In this approach, the dataset is randomly divided into k groups, or folds, each of similar size. One fold is designated as the validation set, while the remaining k - 1 folds are used for training the model. The validation set is then evaluated to compute the mean squared error (MSE1). This process is repeated k times, with each fold taking turns as the validation set. Consequently, k estimates of the test error are generated. Finally, the k-fold cross-validation estimate is obtained by averaging these computed values.
The validation set approach offers simplicity and straightforward implementation, making it accessible for many applications. However, it comes with drawbacks. The validation mean squared error (MSE) can exhibit significant variability, potentially affecting the reliability of model evaluation. Additionally, this method utilizes only a portion of the available observations for model training, which may limit its effectiveness, particularly with smaller datasets.
LOOCV offers the advantage of lower bias compared to the validation approach.

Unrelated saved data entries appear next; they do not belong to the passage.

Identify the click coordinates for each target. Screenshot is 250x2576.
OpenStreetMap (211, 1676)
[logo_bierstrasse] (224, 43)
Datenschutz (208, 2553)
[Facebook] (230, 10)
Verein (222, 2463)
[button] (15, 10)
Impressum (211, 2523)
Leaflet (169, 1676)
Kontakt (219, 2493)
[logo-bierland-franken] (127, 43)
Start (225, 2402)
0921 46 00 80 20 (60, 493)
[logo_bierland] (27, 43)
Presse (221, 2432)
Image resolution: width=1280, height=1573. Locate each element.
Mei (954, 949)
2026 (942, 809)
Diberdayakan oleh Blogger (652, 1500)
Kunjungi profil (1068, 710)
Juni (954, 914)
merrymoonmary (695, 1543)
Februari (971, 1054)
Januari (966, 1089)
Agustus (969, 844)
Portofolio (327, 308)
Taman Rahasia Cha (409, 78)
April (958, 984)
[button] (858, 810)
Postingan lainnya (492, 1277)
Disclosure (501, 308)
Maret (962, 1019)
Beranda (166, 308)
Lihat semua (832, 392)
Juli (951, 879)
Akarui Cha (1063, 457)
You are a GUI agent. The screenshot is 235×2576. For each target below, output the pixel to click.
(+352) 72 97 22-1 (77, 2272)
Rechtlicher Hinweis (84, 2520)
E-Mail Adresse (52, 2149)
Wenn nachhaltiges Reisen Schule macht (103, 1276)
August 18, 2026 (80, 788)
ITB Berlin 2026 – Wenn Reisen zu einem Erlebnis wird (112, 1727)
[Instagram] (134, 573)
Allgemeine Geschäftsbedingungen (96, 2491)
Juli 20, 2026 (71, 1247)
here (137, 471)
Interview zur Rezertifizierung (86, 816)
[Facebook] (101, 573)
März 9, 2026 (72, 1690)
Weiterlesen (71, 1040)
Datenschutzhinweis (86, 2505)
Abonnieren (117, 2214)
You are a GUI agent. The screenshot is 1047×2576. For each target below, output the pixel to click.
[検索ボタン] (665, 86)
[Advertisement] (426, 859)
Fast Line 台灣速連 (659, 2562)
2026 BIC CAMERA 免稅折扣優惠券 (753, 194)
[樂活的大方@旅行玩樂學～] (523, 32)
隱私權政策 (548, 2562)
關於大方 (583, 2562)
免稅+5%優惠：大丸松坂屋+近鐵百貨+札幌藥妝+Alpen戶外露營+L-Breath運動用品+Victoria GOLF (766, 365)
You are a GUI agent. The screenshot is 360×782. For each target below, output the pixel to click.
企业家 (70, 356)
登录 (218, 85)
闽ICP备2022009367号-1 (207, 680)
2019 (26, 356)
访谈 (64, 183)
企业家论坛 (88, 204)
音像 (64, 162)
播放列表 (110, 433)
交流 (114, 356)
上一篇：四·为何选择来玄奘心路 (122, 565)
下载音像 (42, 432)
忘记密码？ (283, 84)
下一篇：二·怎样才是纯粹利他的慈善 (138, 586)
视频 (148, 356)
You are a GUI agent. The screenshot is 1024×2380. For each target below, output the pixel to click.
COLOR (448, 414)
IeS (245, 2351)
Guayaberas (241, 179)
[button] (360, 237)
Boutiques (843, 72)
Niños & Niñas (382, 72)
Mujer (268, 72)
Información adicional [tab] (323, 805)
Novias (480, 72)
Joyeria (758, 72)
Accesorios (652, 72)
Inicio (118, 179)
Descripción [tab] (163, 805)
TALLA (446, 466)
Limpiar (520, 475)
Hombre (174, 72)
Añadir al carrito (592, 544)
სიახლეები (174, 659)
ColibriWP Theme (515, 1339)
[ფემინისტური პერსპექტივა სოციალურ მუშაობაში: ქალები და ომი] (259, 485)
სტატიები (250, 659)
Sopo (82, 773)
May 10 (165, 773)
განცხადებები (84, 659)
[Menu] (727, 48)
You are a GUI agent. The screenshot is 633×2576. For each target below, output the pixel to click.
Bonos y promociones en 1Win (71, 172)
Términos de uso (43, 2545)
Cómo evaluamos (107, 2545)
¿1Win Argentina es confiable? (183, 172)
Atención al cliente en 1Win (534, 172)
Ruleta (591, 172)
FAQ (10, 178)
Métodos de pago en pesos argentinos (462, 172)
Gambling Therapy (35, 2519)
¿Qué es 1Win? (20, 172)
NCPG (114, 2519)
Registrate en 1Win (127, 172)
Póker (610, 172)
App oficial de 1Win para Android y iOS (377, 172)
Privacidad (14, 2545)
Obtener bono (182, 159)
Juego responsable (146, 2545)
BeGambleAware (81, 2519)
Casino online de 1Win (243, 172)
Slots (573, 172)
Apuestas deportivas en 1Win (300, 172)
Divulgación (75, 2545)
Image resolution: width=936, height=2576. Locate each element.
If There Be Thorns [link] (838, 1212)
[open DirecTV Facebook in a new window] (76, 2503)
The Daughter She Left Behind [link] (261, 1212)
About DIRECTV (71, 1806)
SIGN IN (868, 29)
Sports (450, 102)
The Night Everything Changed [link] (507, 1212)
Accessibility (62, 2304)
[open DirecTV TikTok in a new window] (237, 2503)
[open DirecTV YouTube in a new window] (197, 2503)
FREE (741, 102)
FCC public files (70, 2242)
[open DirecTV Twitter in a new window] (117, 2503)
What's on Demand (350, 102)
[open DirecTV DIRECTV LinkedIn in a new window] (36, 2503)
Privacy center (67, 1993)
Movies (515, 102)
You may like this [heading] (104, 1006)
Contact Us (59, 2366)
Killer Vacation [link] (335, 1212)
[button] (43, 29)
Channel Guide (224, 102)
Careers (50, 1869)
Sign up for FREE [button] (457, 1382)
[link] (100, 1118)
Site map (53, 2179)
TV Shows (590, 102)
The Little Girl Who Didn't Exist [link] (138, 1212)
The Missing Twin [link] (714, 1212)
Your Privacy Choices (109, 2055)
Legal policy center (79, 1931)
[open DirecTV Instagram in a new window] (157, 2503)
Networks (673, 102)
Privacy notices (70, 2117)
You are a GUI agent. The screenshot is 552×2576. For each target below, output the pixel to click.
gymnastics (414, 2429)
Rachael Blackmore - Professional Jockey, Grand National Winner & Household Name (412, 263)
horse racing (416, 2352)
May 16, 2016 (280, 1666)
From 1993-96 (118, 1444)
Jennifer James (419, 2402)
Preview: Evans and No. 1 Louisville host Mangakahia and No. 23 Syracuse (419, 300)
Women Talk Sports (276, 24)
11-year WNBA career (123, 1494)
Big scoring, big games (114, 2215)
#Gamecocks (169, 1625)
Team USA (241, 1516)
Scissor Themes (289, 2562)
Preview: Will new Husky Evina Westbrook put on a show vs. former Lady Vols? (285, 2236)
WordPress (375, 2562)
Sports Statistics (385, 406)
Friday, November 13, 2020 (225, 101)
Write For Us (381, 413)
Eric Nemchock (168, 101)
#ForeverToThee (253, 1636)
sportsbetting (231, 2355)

Unlike the validation method, which produces varying MSE values upon repeated application due to the random splitting process, LOOCV consistently yields the same results when performed multiple times, as each iteration involves splitting based on one observation at a time. However, a notable disadvantage of LOOCV is its high computational intensity, as it requires fitting the model repeatedly for each individual observation, which can be resource-intensive, particularly with large datasets.
library(ISLR)
data("Default")
logit_model <- glm(default ~ income + balance, data = Default, family = binomial)
summary(logit_model)
##
## Call:
## glm(formula = default ~ income + balance, family = binomial,
## data = Default)
##
## Coefficients:
## Estimate Std. Error z value Pr(>|z|)
## (Intercept) -1.154e+01 4.348e-01 -26.545 < 2e-16 ***
## income 2.081e-05 4.985e-06 4.174 2.99e-05 ***
## balance 5.647e-03 2.274e-04 24.836 < 2e-16 ***
## ---
## Signif. codes: 0 '***' 0.001 '**' 0.01 '*' 0.05 '.' 0.1 ' ' 1
##
## (Dispersion parameter for binomial family taken to be 1)
##
## Null deviance: 2920.6 on 9999 degrees of freedom
## Residual deviance: 1579.0 on 9997 degrees of freedom
## AIC: 1585
##
## Number of Fisher Scoring iterations: 8
train <- sample(dim(Default)[1], dim(Default)[1]*0.50)
test <- Default[-train, ]
logit_model2 <- glm(default ~ income+ balance, data = Default, family = 'binomial', subset = train)
summary(logit_model2)
##
## Call:
## glm(formula = default ~ income + balance, family = "binomial",
## data = Default, subset = train)
##
## Coefficients:
## Estimate Std. Error z value Pr(>|z|)
## (Intercept) -1.147e+01 6.147e-01 -18.653 < 2e-16 ***
## income 2.229e-05 7.085e-06 3.146 0.00166 **
## balance 5.594e-03 3.194e-04 17.512 < 2e-16 ***
## ---
## Signif. codes: 0 '***' 0.001 '**' 0.01 '*' 0.05 '.' 0.1 ' ' 1
##
## (Dispersion parameter for binomial family taken to be 1)
##
## Null deviance: 1477.13 on 4999 degrees of freedom
## Residual deviance: 808.97 on 4997 degrees of freedom
## AIC: 814.97
##
## Number of Fisher Scoring iterations: 8
log_prob = predict(logit_model2, test, type = "response")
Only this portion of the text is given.